— Data excerpts —

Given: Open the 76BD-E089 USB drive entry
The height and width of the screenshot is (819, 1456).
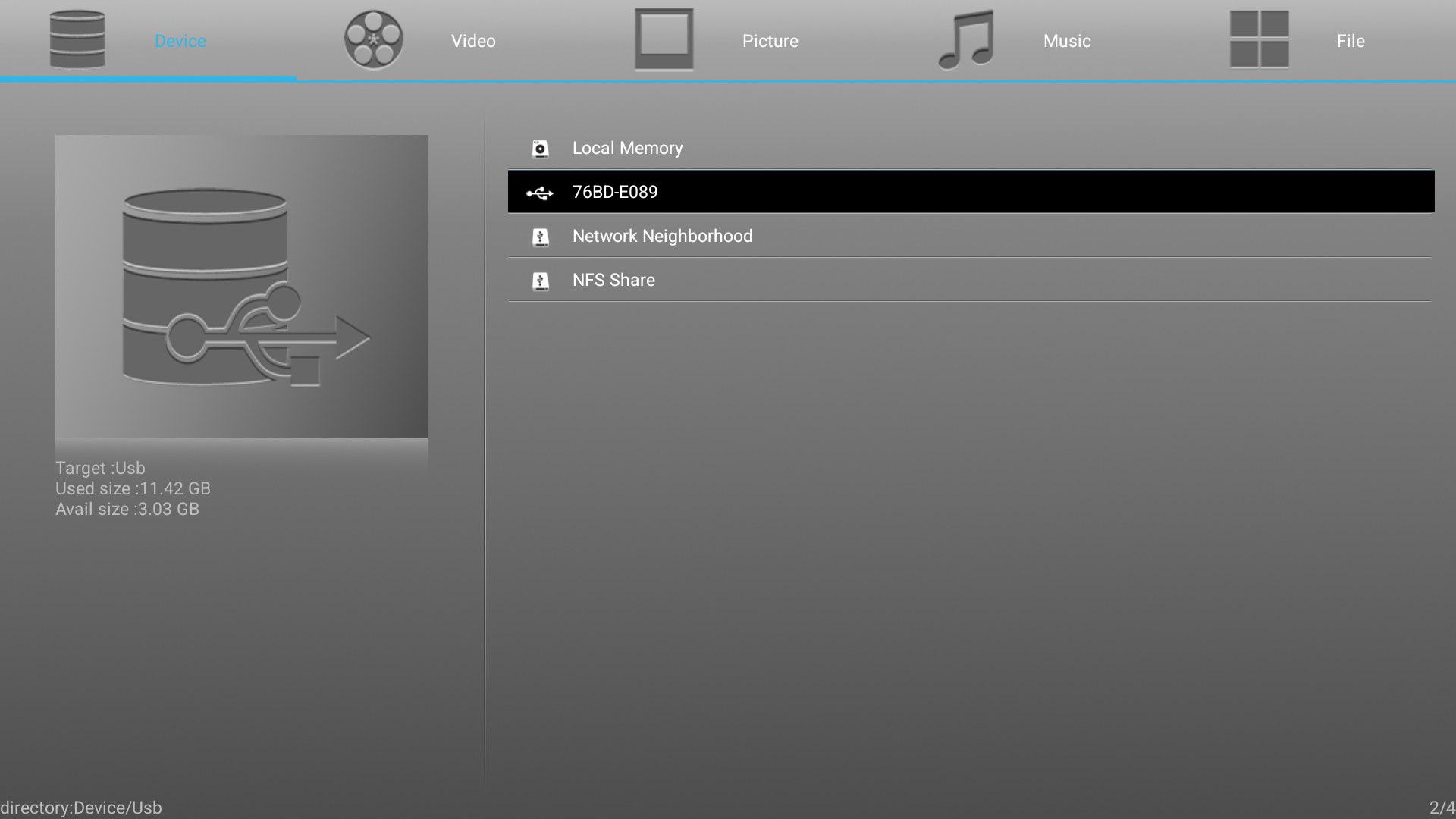Looking at the screenshot, I should click(x=615, y=193).
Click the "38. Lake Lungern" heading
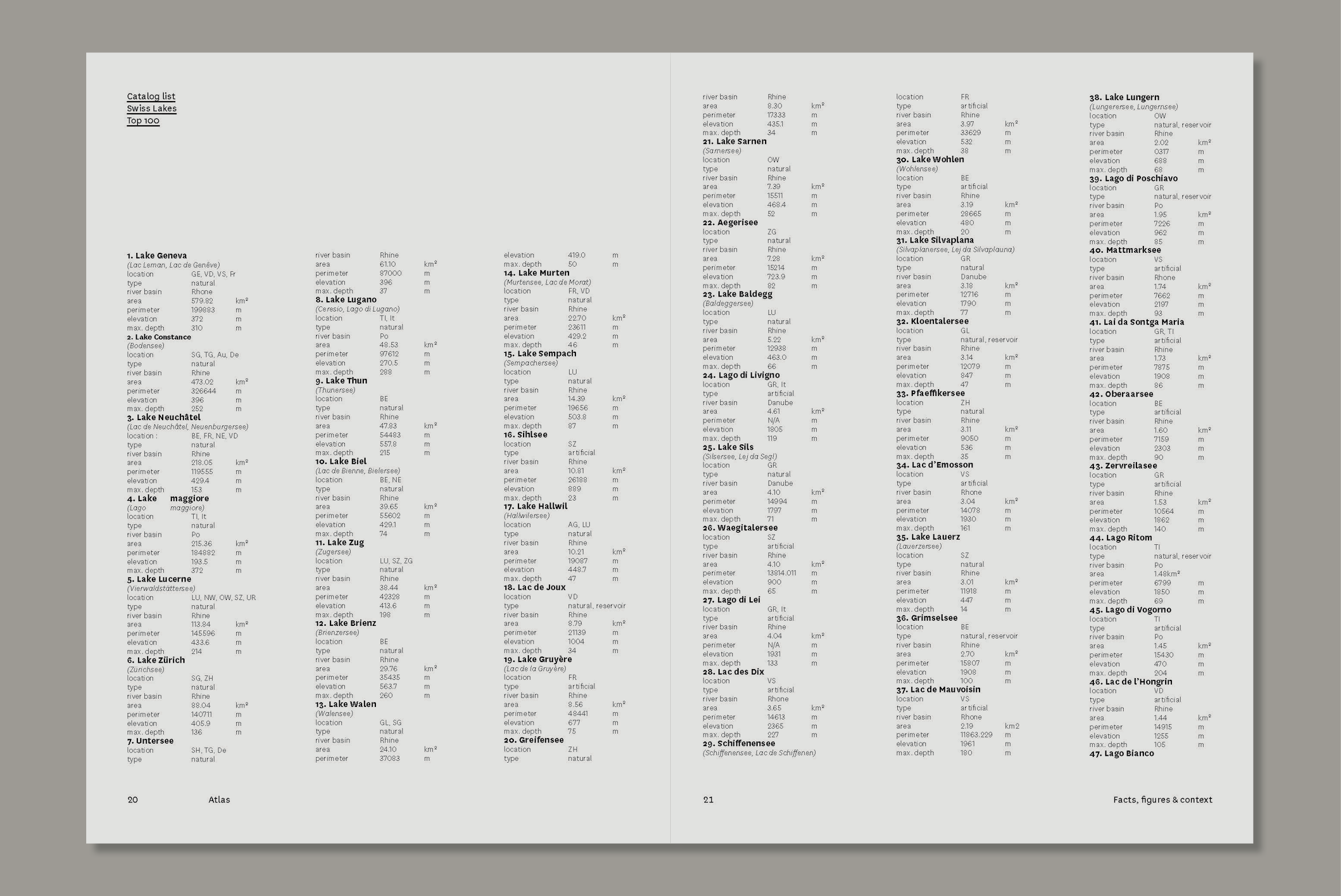The height and width of the screenshot is (896, 1341). 1124,98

— Problem statement —
The records above are to be repeated exactly, apart from their pictures.

— The answer —
Given: Open the 76BD-E089 USB drive entry
The height and width of the screenshot is (819, 1456).
Looking at the screenshot, I should click(x=615, y=193).
Click the "38. Lake Lungern" heading
The height and width of the screenshot is (896, 1341). 1124,98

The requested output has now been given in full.